Monday's poem

Katy's Christmas, from NZ to England (After Bill Manhire's "Kevin")
- Loveday Why

I know where the dead go, Katy.
They are not in tunnels or caves at nearly midnight, where constellations of glow worms spark up strings of lights
winding among ferns, the gradual shapes of punga, vine's overhead long line
as if, in darkness, we are underwater and these are signs.
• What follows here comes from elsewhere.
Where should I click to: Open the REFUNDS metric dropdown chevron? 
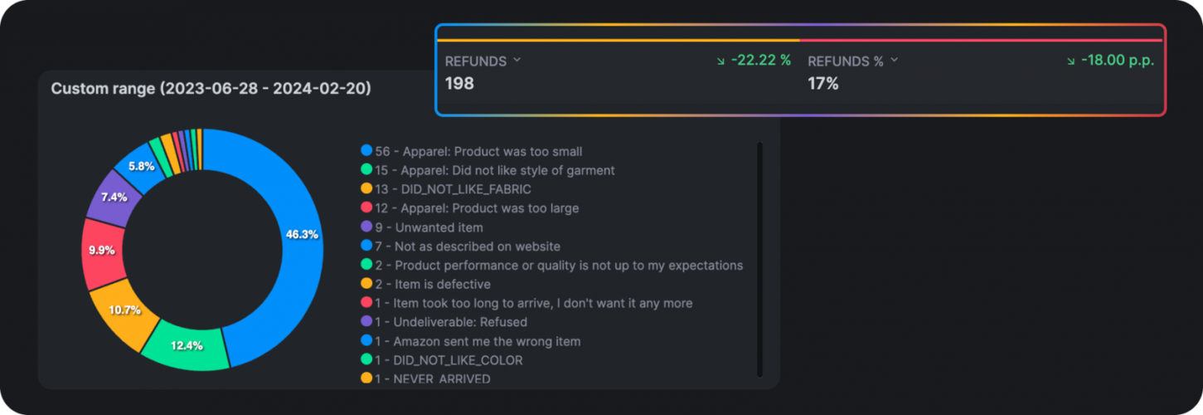517,61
Not in far-off music that bends round the corners of houses on the air of a summer afternoon,
the forever waves slipping in and out of perception, looping back in moment's pause
when, for a second, meaning is yoked to what you have always believed in.
Not when you glance up at that sudden thought or sound
and in the rearrangement of the pause it is lost, half-found.
But in the teacup lifted to a million lips a second,
warm ceramic smoothing the palm, oceanic, momentous,
the whirr of a dragonfly that electrifies air above the wetlands,
the stir in a Winter picnic rug where your knees were curled up.

This is not poetry, my friend, this is science.
Every word you make outlasts you.
And I know where the dead people go.
Into the snow, of course! The snow.

• Loveday Why is a UK poet and past recipient of the Derek Walcott Prize for poetry. Recently settled in Dunedin, she is starting up an ecobusiness focusing on native reforestation.